Problem statement
Format the items below, from the line with "Image resolution: width=1029" through the line with "tap(280, 224)", as a JSON list of strings with one string per line and no blank lines. Leave the pictures out.

Entries provided
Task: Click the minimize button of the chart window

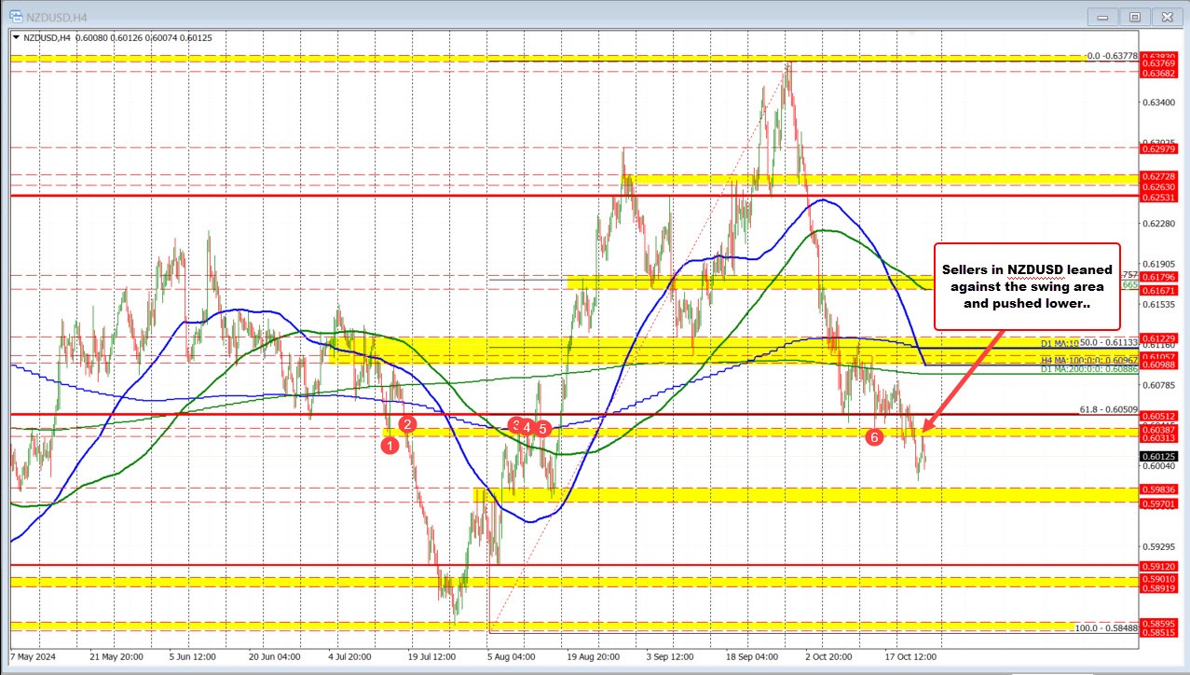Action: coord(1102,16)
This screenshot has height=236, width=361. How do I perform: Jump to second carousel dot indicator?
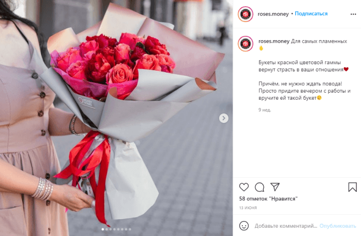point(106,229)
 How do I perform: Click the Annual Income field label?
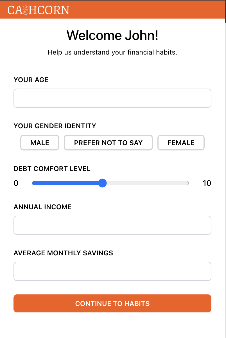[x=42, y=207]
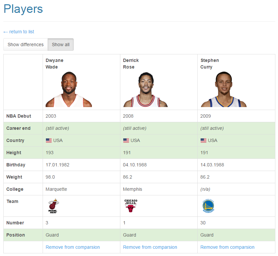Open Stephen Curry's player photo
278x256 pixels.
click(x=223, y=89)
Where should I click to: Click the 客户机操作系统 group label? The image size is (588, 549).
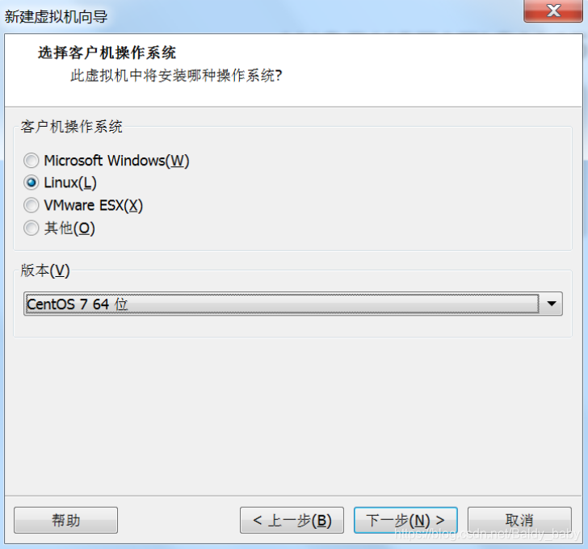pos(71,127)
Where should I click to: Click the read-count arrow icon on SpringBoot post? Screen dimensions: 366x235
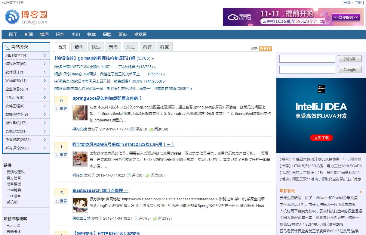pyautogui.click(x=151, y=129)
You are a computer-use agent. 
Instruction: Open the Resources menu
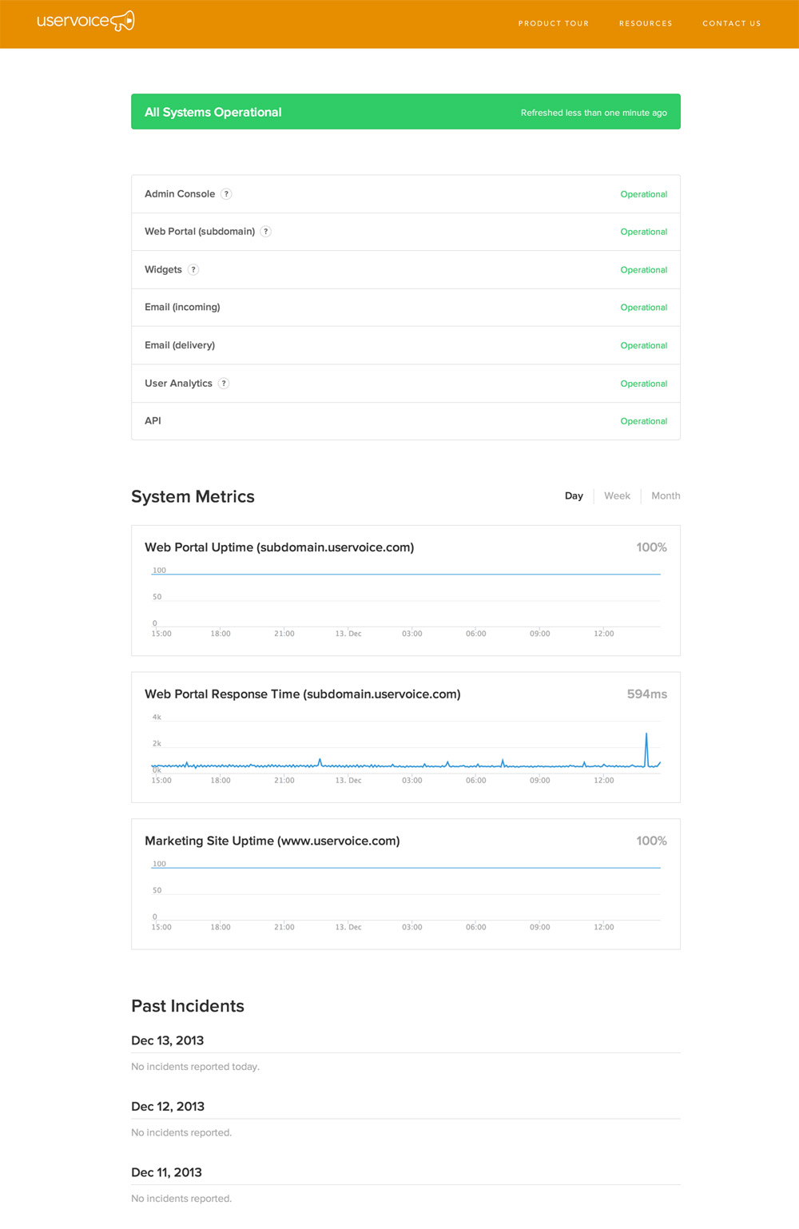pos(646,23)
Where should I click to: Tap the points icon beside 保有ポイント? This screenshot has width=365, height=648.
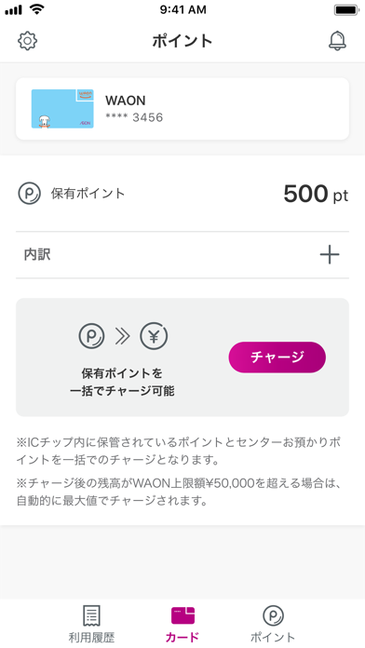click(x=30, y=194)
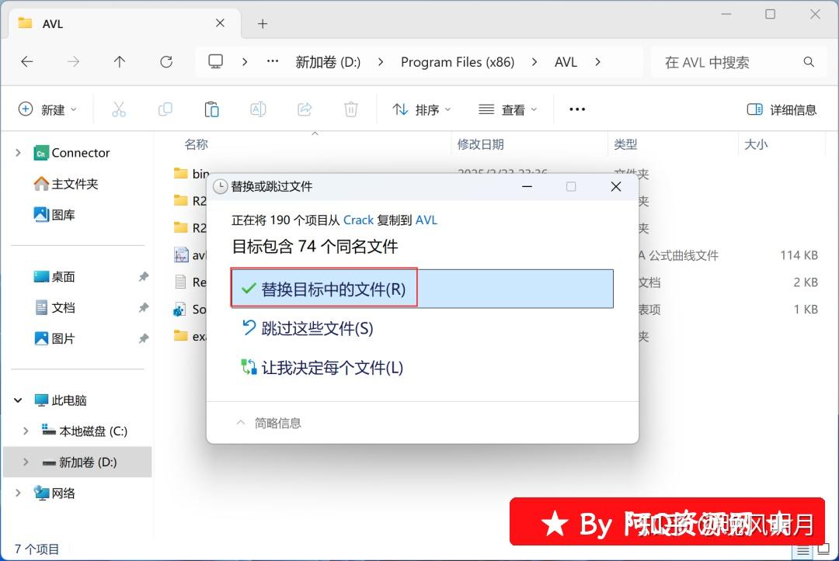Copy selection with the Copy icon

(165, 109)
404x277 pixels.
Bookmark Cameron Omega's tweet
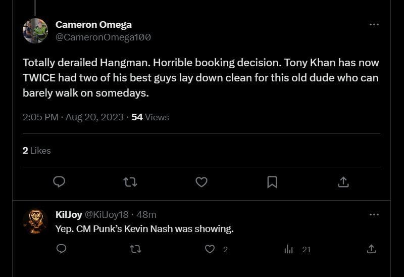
==
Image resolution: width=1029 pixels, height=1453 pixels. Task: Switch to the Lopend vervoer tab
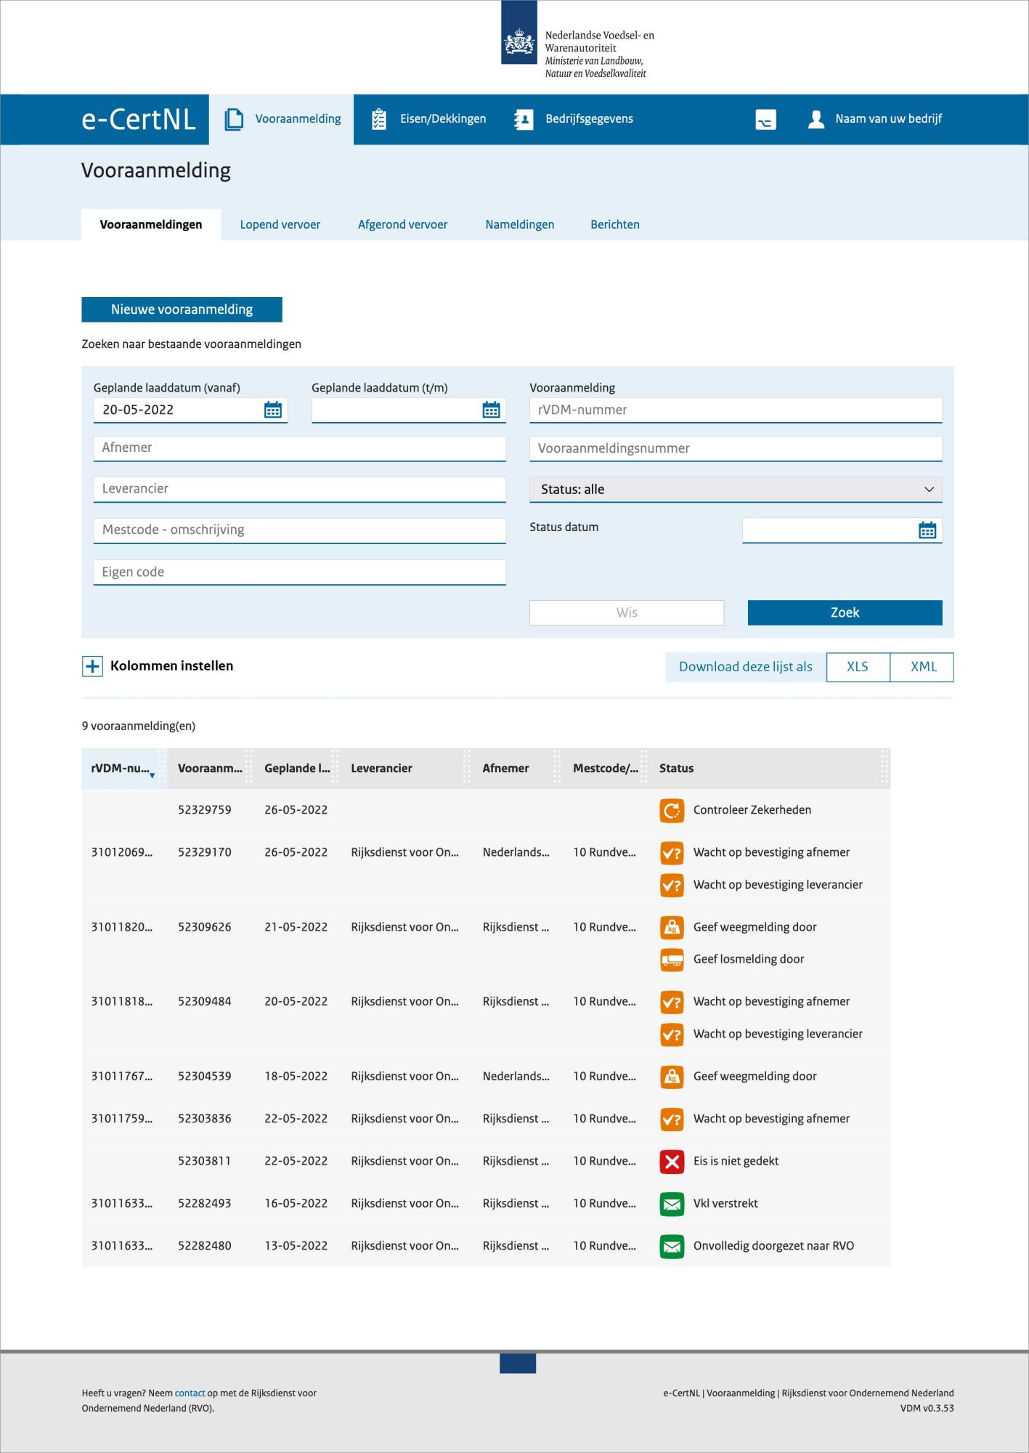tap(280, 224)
--
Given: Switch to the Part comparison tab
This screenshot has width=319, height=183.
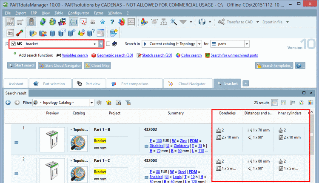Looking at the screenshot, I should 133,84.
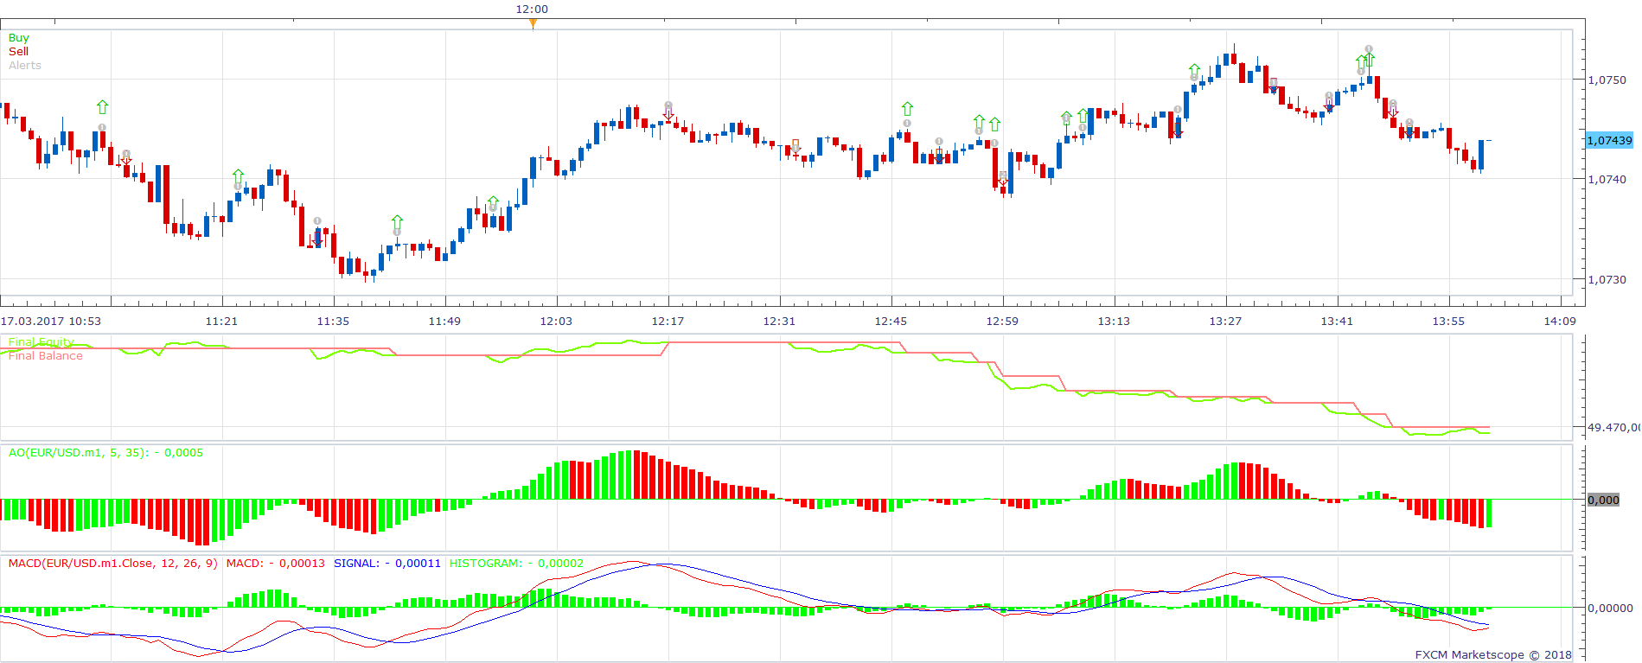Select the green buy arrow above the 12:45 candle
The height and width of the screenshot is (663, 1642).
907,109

Full solution
[
  "Image resolution: width=1029 pixels, height=1453 pixels. Task: Switch to the Lopend vervoer tab",
  "tap(280, 224)"
]